Rimmel was the makeup choice of the day, along with Cover Girl (whatever happened to them?). Heather Shimmer was my favourite lipstick, although I am to this day lazy about lipstick. I will put it on for a night out, carefully lining, applying, blotting, applying again and blotting, then put it in my handbag for the touch-ups which I inevitably can’t be arsed with after a couple of glasses of wine. The last time I tried a long-lasting lipstick, it dried my lips out so that it flaked off the middle of my lips and I looked like a clown. There was, admittedly, a lip balm part to the lipstick to counter this; but as it was the need to reapply this that I had issue with, I didn’t bother.

I do wear makeup most days; foundation (to cover my hormonal zitty skin – acne isn’t just for the teenagers), powder (to counteract the shine), eyeshadow, eyeliner, mascara (usually one coat; two on a night out) and blusher. It takes me precisely five minutes to put on. It may sound like a lot of makeup, but I don’t want to scare the kids.  My foundation is the colour of my skin, not several shades darker. It’s there to even out my skin tone. I don’t bother with concealer, as the end result looks more obvious than ever. My eye makeup is to enhance my eyes; not hide them beneath lines that look like they have been drawn by my four year old son with a permanent thick black marker.

But the young girls these days scare me! If you are one of them, I’m sorry, but who taught you that the Essex Girl look looks good? A few years ago I ran makeup parties, doing demonstrations on the hostess and encouraging their guests to spend lots of money. I didn’t make any money out of it – I spent my earnings on my kit! For the most part, these ladies would be pleased with what I did to their faces, with a couple of notable exceptions. One evening, after I had “made over” the hostess, her extremely drunk friend decided that she looked much too pale, and so covered her in half a tub of bronzer. And her eyes were “too piggy” – so she rimmed them with layers and layers of heavy black eyeliner. She looked like Alice Cooper. On a good day.

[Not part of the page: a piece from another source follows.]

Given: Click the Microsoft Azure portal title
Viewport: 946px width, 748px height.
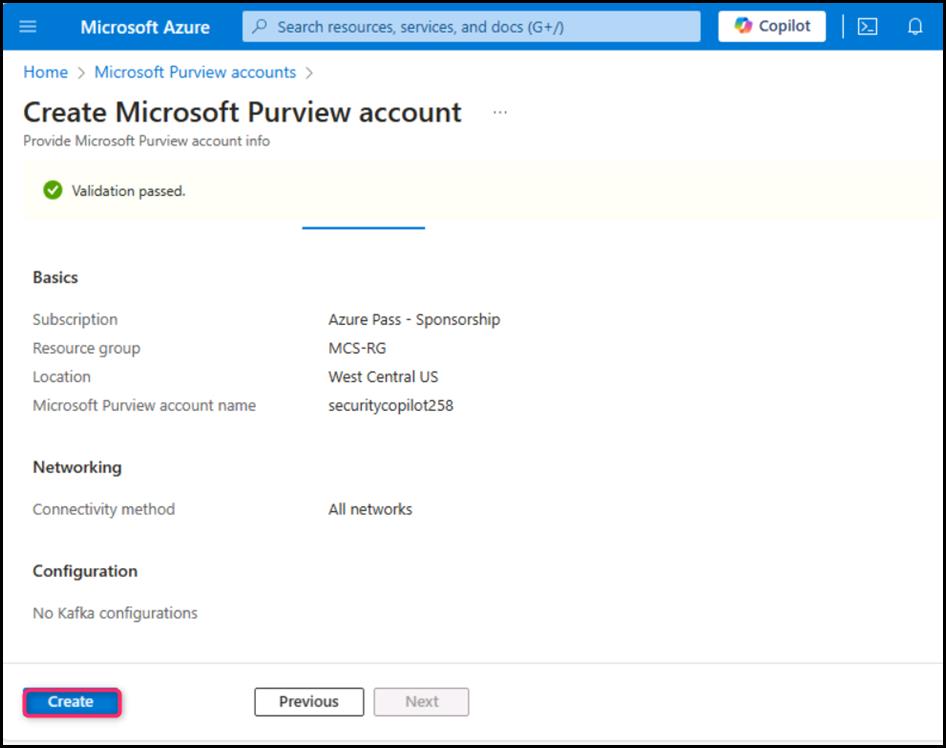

Another party ended up being for four teenage girls, in the smelly back room of a pub. These girls were giggly, and totally incompetent when it came to putting makeup on each other. I always cleansed my hostesses’ faces before starting any makeover; it took me ten minutes and half a bottle of waterproof eye makeup remover to get rid of this kid’s mascara.

If you ask a man what he prefers, he will almost always say the “natural look”. Which isn’t necessarily bare-faced; most of us need a little help covering up those imperfections. I can guarantee that most guys would prefer Angelina Jolie to Katie Price (no offence to Katie). Hiding behind a face-full of slap is not attractive. What happens when you wake up next to him in the morning? Do you leap out of bed and frantically repair your face before he can see you?  What, heaven forbid, if you marry him? Are you going to insist that he never, ever sees the real you? Do you think you can really pull it off?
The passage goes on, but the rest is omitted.